## Problem to solve
Every entry below should be copied exactly, minus the pictures.

────────

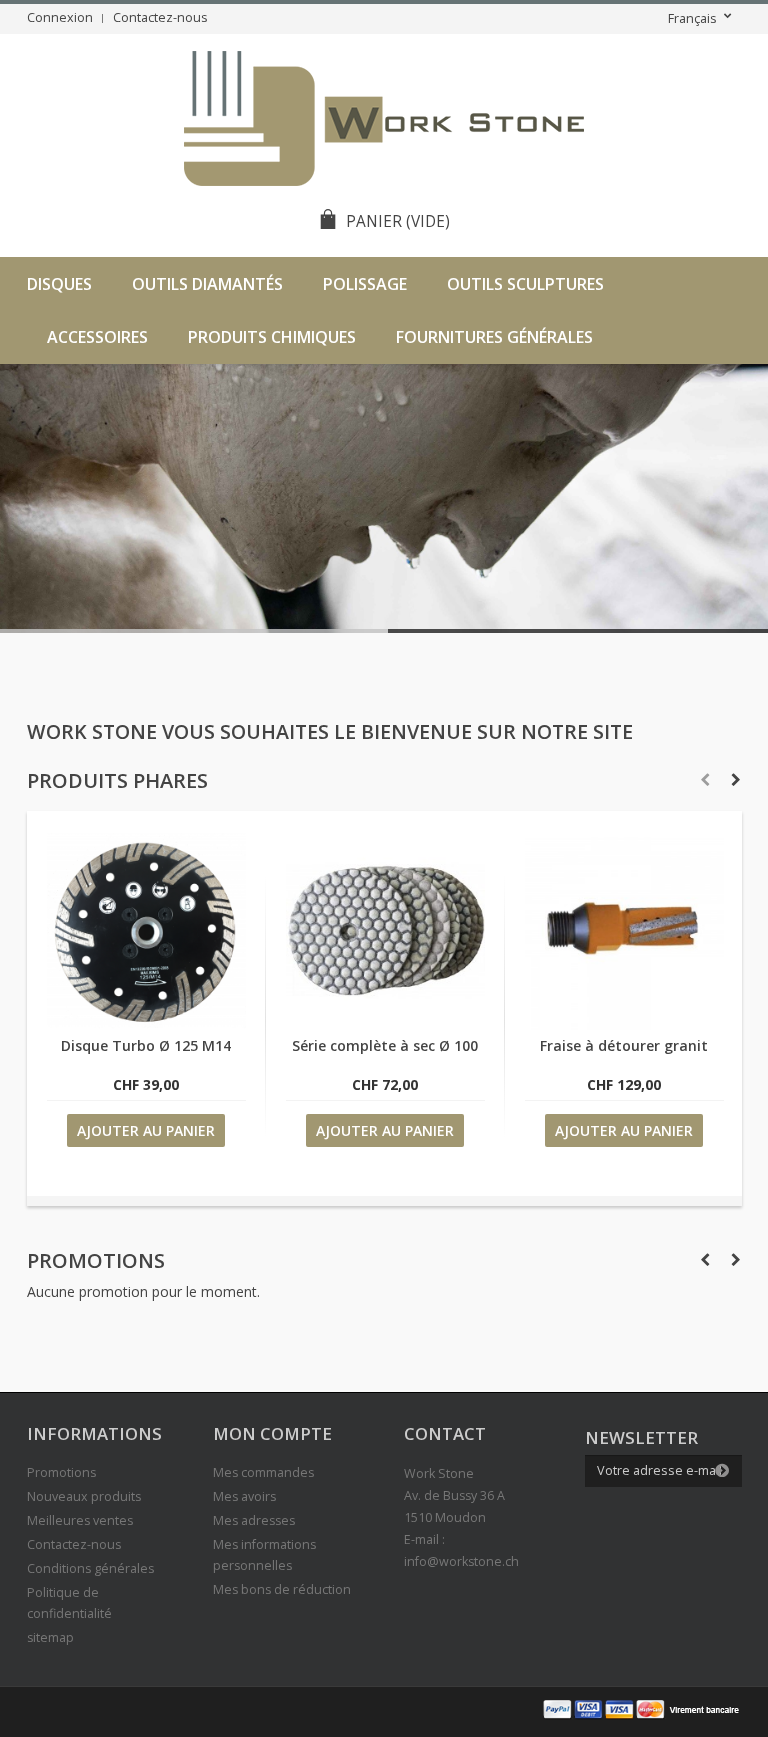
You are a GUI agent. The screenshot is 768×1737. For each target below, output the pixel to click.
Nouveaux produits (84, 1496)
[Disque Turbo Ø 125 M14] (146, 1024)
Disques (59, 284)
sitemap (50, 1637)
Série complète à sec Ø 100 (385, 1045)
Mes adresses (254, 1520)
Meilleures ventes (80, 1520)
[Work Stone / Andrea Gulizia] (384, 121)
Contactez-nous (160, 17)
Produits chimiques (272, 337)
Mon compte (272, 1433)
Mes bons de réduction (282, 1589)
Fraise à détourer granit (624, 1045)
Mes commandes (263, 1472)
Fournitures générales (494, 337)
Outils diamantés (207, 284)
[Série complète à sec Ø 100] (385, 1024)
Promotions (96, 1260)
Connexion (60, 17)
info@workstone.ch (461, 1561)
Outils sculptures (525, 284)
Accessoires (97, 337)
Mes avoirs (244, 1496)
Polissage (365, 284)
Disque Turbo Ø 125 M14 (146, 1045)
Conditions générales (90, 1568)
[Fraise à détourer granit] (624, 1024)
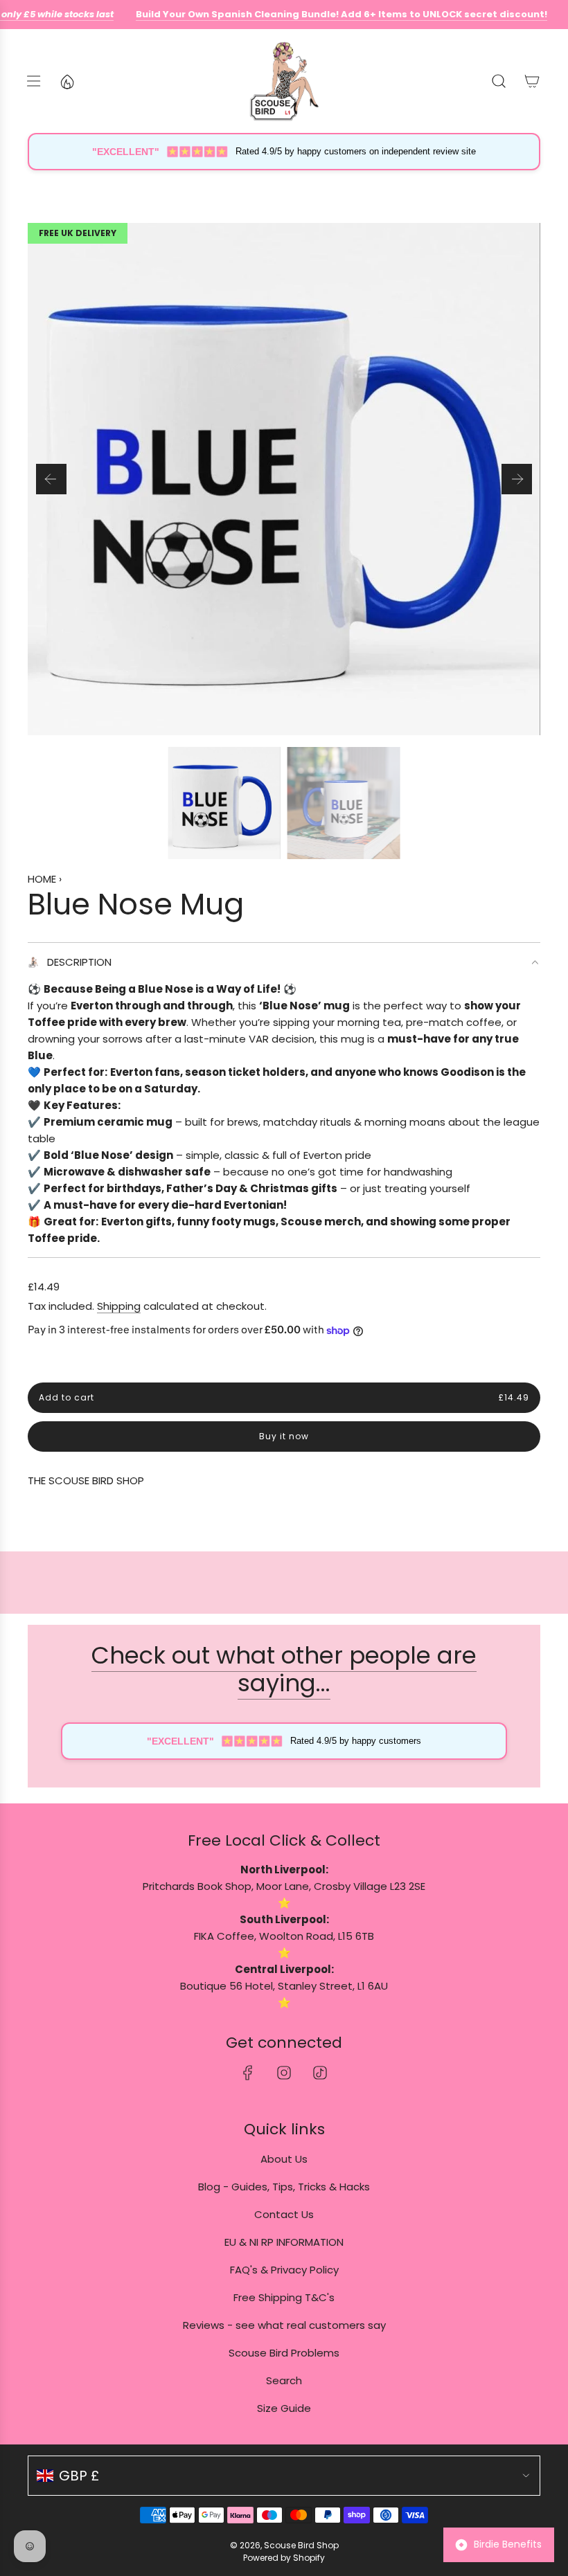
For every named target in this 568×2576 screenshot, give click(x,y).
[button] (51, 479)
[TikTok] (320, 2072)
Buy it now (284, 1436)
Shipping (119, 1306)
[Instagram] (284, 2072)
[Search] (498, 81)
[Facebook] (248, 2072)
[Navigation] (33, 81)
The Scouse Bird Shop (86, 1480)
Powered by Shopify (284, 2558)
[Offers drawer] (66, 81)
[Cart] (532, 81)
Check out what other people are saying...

────────

## Answer section
You are a GUI agent. The screenshot is 768×1737. For each target below, output the pixel to click.
Nouveaux produits (84, 1496)
[Disque Turbo Ø 125 M14] (146, 1024)
Disques (59, 284)
sitemap (50, 1637)
Série complète à sec Ø 100 (385, 1045)
Mes adresses (254, 1520)
Meilleures ventes (80, 1520)
[Work Stone / Andrea Gulizia] (384, 121)
Contactez-nous (160, 17)
Produits chimiques (272, 337)
Mon compte (272, 1433)
Mes bons de réduction (282, 1589)
Fraise à détourer granit (624, 1045)
Mes commandes (263, 1472)
Fournitures générales (494, 337)
Outils diamantés (207, 284)
[Série complète à sec Ø 100] (385, 1024)
Promotions (96, 1260)
Connexion (60, 17)
info@workstone.ch (461, 1561)
Outils sculptures (525, 284)
Accessoires (97, 337)
Mes avoirs (244, 1496)
Polissage (365, 284)
Disque Turbo Ø 125 M14 (146, 1045)
Conditions générales (90, 1568)
[Fraise à détourer granit] (624, 1024)
For every named target in this 568×2576 screenshot, give click(x,y).
[button] (51, 479)
[TikTok] (320, 2072)
Buy it now (284, 1436)
Shipping (119, 1306)
[Instagram] (284, 2072)
[Search] (498, 81)
[Facebook] (248, 2072)
[Navigation] (33, 81)
The Scouse Bird Shop (86, 1480)
Powered by Shopify (284, 2558)
[Offers drawer] (66, 81)
[Cart] (532, 81)
Check out what other people are saying...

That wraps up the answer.